The date on which termination or expiration of this Agreement is
effective pursuant to the provisions of this Section 1.2 or of
Section 6 shall be referred to herein as the “
Termination Date
”. For all purposes of this Agreement, references to the
“
Term
” of the Executive’s employment hereunder shall mean
the period commencing on the Effective Date and ending on the
Termination Date.
SECTION 2.
POSITION AND DUTIES
.
The Executive shall serve as President of the Company.
Executive’s duties and responsibilities as the President of
the Company shall include the day-to-day management and operation
of the business, as well as those duties customarily associated
with an officer with a similar title, and Executive shall be
accountable to, and shall have such additional powers, duties and
responsibilities as may from time to time be prescribed by, the
Chairman of the Board of Directors of the Company (the
“
Company Board
”) and Chief Executive Officer, the Company Board or the
Board of Directors of Holdings (the “
Holdings Board
”).
The Executive shall perform and discharge, faithfully, diligently,
competently and in good faith, such duties and responsibilities.
The Executive (a) shall devote all of his business time and
attention and his best efforts and ability to the business and
affairs of the Company and its Subsidiaries and (b) shall not
engage in other business activities whether or not compensated
during the Term without the prior written consent of the Holdings
Board (provided, however, that Executive may serve on the Board of
Directors of up to two (2) for profit enterprises which are not
engaged in a Competitive Business (currently, Molson Coors Brewing
Co. and Van Wagner, Inc.), and may devote a reasonable amount of
time and attention to the management of his personal affairs and
investments or serving as a director or officer of any charitable,
religious, civic, educational or trade organizations, so long as
such activities, individually or in the aggregate, do not interfere
with the performance of the Executive’s duties and
responsibilities under this Agreement).
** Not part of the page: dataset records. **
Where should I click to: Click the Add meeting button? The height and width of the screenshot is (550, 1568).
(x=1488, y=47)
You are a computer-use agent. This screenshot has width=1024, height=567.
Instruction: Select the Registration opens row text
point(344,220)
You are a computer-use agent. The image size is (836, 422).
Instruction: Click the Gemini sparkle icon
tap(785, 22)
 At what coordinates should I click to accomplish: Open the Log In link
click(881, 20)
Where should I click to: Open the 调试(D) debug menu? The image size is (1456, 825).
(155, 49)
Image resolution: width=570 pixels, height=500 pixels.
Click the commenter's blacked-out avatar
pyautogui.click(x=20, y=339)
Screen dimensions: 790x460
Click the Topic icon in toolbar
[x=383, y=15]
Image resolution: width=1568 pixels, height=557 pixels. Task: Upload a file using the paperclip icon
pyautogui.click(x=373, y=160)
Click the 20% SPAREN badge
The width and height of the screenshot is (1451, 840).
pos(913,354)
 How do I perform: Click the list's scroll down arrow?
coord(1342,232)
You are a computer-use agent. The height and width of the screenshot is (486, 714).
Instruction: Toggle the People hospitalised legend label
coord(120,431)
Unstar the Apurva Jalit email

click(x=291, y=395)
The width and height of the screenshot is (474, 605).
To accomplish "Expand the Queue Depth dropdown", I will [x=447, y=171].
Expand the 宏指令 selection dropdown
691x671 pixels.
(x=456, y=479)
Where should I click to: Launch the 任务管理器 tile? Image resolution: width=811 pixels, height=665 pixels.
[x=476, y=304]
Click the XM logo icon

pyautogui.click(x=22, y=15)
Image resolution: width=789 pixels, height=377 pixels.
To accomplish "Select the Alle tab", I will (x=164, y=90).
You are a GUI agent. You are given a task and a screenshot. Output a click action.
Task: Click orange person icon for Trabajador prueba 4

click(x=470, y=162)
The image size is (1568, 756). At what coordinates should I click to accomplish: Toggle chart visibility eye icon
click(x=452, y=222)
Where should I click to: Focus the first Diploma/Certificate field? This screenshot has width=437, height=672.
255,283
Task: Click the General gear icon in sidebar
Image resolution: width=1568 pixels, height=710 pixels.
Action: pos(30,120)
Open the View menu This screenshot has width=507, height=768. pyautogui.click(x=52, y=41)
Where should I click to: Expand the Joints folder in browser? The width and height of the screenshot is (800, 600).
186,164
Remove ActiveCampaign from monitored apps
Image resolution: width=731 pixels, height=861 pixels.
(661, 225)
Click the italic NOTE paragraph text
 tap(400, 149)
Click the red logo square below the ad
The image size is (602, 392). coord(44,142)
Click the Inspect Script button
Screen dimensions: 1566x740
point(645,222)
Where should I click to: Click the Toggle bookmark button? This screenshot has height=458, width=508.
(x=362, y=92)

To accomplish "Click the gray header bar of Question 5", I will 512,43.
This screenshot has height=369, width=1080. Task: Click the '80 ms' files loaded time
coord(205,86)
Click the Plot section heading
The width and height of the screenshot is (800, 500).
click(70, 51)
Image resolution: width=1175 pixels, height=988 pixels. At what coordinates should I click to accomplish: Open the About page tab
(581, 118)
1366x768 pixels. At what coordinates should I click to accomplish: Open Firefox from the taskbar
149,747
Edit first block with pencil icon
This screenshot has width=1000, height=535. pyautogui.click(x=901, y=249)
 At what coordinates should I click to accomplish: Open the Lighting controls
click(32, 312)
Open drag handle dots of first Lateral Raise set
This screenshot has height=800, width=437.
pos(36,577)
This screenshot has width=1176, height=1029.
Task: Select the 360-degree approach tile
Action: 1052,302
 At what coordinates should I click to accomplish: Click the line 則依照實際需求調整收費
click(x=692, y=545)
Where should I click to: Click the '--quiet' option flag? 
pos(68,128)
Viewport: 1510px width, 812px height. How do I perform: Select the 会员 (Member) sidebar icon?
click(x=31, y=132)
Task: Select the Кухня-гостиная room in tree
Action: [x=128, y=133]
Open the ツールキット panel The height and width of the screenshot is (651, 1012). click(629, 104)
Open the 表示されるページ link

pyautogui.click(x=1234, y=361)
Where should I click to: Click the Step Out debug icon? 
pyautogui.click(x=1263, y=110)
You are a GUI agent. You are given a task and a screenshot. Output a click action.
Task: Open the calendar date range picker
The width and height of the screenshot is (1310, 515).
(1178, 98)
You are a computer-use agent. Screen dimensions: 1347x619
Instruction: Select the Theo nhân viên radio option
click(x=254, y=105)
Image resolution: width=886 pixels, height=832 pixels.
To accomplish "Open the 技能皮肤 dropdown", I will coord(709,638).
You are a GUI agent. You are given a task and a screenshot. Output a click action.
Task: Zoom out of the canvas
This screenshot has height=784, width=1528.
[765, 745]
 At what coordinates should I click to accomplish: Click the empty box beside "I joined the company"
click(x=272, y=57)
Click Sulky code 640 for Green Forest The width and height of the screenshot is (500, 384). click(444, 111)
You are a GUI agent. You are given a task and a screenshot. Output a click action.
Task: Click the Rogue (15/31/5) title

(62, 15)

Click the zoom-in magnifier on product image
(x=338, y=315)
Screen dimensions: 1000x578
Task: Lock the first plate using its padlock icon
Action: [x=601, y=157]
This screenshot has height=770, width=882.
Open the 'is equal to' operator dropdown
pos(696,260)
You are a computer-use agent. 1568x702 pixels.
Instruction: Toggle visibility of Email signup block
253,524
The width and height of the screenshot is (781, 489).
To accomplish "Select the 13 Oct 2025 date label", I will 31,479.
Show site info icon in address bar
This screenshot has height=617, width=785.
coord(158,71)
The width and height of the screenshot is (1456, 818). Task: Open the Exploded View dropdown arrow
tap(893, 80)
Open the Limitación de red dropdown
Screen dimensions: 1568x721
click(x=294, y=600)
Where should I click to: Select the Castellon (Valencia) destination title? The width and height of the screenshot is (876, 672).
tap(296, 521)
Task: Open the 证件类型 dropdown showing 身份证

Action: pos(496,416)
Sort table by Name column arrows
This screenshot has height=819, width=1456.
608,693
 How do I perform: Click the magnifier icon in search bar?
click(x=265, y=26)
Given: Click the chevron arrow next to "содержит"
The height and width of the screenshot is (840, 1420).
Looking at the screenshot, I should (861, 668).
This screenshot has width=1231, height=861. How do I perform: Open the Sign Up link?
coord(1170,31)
The services of the
Executive shall be based at the offices of the Company in the
Metropolitan Area;
provided
,
however
, that the Executive acknowledges that substantial travel will be
required because the Company conducts operations and maintains
facilities throughout the United States and elsewhere around the
world.
SECTION 3.
COMPENSATION
.
Subject to all of the terms and conditions hereof and to the
performance by the Executive of his duties and obligations to the
Company:
3.1.
Salary
. As compensation for services performed during the Term, the
Company shall pay the Executive a salary at a rate of $575,000 per
annum or such other amount as may from time to time be established
by the Holdings Board (such annual rate of salary in effect from
time to time referred to as the “
Salary
”),
payable at regular intervals in accordance with the Company’s
normal payroll practices now or hereafter in effect
. The Executive shall have an annual review and the Salary may be
increased, but not decreased, from time to time. Any and all
increases in the Executive’s Salary pursuant to this Section
3.1 shall cause the level of the Executive’s Salary hereunder
to be increased by the amount of each such increase for all
purposes of this Agreement, and the increased level of Salary as
provided in this Section 3.1 shall become the level of the
Executive’s Salary for the remainder of the Term unless and
until there is a further increase in Salary as provided herein.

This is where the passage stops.